• TRY IT: Copy exactly the lines that run from the one containing "290x280 pixels. How" through the end of the entries, both ends included.

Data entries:
◆ ◆ ◆ ◆
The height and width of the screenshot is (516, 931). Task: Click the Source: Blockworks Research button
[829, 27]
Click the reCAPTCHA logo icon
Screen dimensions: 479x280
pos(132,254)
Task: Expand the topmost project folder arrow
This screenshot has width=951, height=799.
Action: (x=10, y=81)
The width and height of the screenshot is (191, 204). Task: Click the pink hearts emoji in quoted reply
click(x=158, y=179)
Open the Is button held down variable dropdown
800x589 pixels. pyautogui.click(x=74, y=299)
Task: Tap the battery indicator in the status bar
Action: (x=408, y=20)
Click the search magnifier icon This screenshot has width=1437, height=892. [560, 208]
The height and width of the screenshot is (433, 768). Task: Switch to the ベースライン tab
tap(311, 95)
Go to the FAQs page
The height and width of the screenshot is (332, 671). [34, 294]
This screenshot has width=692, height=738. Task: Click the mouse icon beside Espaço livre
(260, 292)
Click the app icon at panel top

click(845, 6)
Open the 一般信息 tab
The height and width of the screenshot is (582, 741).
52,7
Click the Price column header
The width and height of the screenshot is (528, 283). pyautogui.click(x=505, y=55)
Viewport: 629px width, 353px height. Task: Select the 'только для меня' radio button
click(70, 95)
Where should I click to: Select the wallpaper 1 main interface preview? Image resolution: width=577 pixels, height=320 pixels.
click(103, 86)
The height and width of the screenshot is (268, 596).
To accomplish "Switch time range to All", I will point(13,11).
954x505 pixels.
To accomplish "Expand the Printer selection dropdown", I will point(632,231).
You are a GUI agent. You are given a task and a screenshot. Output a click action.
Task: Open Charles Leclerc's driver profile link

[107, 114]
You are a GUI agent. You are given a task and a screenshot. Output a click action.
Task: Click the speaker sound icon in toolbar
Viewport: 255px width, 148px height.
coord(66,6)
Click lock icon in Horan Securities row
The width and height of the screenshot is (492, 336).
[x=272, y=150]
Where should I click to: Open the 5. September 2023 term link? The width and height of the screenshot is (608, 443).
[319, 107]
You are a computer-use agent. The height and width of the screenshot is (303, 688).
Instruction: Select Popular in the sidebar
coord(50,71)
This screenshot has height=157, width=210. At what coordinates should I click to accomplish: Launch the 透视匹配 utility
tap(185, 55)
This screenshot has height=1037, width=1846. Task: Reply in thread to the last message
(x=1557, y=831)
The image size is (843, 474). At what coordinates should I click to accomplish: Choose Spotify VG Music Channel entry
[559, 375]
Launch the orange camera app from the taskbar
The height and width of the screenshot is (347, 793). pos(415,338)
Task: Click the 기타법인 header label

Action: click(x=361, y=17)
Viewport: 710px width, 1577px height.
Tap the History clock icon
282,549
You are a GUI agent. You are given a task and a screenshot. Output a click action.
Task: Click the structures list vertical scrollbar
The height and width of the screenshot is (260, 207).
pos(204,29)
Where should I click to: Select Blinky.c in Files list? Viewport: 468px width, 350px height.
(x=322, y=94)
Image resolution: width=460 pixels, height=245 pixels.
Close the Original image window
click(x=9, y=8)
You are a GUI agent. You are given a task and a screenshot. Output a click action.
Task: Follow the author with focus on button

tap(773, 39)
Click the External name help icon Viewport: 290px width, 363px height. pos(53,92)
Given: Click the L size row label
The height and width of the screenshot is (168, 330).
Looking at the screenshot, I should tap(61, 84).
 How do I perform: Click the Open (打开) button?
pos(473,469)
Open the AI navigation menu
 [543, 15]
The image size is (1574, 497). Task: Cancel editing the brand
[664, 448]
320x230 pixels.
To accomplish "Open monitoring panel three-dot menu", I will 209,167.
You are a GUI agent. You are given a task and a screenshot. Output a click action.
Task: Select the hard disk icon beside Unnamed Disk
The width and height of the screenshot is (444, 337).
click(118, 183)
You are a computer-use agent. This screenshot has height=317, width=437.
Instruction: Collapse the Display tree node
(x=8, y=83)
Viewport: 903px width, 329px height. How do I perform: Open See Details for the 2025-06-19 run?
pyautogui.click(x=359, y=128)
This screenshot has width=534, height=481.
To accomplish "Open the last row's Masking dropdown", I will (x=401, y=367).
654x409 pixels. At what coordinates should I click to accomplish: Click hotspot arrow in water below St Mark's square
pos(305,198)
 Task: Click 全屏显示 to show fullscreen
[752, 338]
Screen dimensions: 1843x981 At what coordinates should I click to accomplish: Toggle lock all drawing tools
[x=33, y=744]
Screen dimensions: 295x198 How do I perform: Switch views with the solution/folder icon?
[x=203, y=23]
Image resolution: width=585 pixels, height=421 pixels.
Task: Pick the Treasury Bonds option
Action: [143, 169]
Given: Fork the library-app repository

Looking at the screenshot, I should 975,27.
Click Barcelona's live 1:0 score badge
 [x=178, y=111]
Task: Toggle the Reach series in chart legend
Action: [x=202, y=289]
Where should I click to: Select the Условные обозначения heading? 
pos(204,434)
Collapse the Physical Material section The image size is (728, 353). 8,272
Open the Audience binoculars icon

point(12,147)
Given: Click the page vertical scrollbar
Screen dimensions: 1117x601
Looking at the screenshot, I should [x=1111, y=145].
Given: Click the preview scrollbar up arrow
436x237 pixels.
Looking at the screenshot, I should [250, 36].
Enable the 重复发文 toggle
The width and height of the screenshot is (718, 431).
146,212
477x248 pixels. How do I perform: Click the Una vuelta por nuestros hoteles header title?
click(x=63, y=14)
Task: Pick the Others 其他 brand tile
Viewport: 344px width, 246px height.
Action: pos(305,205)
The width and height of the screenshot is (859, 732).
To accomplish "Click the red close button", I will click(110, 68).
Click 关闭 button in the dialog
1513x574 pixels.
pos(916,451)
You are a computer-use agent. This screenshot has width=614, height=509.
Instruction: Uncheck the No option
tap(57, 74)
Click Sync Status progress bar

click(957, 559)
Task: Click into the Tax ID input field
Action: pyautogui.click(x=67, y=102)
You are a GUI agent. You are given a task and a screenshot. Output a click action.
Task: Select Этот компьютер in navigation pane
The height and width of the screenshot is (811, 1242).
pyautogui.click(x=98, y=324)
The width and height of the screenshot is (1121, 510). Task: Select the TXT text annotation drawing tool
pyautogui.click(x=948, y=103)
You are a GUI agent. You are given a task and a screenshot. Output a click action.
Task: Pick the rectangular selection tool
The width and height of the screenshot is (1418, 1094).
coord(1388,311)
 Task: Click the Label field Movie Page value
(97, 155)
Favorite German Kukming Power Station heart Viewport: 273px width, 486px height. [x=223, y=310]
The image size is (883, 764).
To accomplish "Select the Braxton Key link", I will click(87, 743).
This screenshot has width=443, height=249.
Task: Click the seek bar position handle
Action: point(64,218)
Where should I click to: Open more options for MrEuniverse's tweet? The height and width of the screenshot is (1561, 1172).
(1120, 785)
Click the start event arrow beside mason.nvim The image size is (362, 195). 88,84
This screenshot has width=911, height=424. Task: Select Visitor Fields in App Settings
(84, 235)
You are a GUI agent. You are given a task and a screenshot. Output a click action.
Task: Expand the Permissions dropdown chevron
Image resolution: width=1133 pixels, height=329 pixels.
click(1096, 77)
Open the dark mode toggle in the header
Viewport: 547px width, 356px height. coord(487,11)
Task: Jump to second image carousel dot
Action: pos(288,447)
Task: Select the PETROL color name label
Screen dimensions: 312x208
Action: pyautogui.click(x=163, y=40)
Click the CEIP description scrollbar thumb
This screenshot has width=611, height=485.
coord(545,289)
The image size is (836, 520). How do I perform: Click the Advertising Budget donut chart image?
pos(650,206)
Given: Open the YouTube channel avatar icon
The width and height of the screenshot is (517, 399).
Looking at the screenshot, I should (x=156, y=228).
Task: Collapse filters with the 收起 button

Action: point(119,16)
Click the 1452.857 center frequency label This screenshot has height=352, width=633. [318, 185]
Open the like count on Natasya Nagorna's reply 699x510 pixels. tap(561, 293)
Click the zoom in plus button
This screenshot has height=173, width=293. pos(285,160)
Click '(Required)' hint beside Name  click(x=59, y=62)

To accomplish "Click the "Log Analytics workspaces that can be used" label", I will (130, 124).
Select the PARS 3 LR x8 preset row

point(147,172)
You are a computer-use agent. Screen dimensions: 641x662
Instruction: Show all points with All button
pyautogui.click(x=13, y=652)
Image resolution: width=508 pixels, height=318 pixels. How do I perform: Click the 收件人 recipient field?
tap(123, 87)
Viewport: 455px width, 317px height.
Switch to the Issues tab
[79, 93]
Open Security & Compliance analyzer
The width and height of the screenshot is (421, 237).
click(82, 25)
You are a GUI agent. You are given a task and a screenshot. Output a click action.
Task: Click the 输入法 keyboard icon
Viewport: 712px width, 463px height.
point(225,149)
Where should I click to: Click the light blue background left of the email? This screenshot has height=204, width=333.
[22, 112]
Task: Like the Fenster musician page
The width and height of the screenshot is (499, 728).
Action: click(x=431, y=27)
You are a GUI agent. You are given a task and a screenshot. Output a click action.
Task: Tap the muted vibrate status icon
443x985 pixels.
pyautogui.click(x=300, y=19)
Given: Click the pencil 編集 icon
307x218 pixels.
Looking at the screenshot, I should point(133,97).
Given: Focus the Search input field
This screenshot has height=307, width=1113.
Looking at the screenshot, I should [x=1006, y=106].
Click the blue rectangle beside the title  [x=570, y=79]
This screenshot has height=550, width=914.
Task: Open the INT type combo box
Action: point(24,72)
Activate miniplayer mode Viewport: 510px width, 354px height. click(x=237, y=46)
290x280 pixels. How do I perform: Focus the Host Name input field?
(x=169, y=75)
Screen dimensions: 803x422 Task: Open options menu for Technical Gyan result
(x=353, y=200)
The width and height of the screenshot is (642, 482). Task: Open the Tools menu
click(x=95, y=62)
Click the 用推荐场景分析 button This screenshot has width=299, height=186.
◆ ◆ ◆ ◆
• RESULT OF THE TASK:
290x280 pixels. How do I perform: Focus the Host Name input field?
(x=169, y=75)
Screen dimensions: 803x422 Task: Open options menu for Technical Gyan result
(x=353, y=200)
The width and height of the screenshot is (642, 482). Task: Open the Tools menu
click(x=95, y=62)
Click the 用推荐场景分析 button This screenshot has width=299, height=186.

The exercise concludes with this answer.